The public will once again be able to get up close and personal with excavated fossils because after 20 years, the La Brea Tar Pits in Los Angeles are reopening.
Officials at the historic attraction are planning to reopen an exhibition hall and excavation site June 28, allowing onlookers to observe scientists dig for prehistoric fossils from a pool of naturally occurring asphalt.
Officially called Pit 91, the La Brea Tar Pits once were the site of discovered mastodon, saber-tooth cat and mammoth fossils, according to the Associated Press (AP), among many other prehistoric creatures.
Since 1913, five million fossils have been excavated on the 23-acre property, KABC reported.

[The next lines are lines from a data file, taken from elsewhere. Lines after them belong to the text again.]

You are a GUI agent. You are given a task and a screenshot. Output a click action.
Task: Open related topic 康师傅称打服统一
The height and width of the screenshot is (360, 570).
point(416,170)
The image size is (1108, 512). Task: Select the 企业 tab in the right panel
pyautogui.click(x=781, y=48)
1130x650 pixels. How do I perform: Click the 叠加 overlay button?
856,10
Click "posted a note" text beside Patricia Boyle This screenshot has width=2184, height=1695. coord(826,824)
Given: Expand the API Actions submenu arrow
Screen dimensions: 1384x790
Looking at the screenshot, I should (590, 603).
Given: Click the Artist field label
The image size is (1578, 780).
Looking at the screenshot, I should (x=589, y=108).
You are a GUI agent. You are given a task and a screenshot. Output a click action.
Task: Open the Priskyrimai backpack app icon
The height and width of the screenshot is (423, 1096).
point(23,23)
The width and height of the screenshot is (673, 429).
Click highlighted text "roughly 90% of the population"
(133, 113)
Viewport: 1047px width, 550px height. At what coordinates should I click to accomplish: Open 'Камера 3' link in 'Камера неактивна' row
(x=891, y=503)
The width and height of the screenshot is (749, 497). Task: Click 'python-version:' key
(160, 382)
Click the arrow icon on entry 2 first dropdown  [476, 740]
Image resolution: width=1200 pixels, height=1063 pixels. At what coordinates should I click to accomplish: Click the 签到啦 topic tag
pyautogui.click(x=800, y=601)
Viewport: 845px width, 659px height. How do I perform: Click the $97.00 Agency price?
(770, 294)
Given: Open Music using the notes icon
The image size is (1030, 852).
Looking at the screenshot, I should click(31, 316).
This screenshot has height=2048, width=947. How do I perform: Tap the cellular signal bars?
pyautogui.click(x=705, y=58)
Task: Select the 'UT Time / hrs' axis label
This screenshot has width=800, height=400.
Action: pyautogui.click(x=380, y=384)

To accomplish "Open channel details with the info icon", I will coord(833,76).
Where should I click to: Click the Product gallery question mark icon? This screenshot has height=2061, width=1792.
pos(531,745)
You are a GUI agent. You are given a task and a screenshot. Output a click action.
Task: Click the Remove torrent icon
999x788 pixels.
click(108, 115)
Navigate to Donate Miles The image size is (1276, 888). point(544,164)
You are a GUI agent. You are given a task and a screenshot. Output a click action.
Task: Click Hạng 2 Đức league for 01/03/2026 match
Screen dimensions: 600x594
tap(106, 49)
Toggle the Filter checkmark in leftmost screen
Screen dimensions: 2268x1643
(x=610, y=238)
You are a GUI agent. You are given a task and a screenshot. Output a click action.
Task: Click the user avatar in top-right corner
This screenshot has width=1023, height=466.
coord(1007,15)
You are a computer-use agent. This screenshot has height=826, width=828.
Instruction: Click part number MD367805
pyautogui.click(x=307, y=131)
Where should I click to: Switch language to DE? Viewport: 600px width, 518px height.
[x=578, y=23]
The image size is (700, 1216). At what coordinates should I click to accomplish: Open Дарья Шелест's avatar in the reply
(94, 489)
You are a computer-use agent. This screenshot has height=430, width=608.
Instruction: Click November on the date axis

"When people come here, they can see what the excavators see. They can see the fossils as they occur in the ground," John Harris, chief curator of the La Brea Tar Pits and George C. Page Museum, told KABC.
The observation pit first opened to the public in 1952, but in 2007 it had to be shut down so scientists could focus on another project, and consequently because of the lack of manpower to safeguard these precious fossils.
"On the open market now, the saber tooth cat skull fetches around $250,000. So we can only open this pit up when we have the resources to look after it," Harris said.
Scientists hope the tar pits, in collaboration with the Page Museum that oversees fossil collections, can bring the public closer to the field of paleontology, as well as shed light on a prehistoric Los Angeles and how local plants and animals responded to climate change.
These so-called microfossils "paint the picture best of the ancient climate that prevailed here in our city," Luis Chiappe, a curator at LA's Natural History Museum, told the AP.
In late June, the museum will resume tours of the Observation Pit, which currently holds the bones of animals like horses, sloths and camels.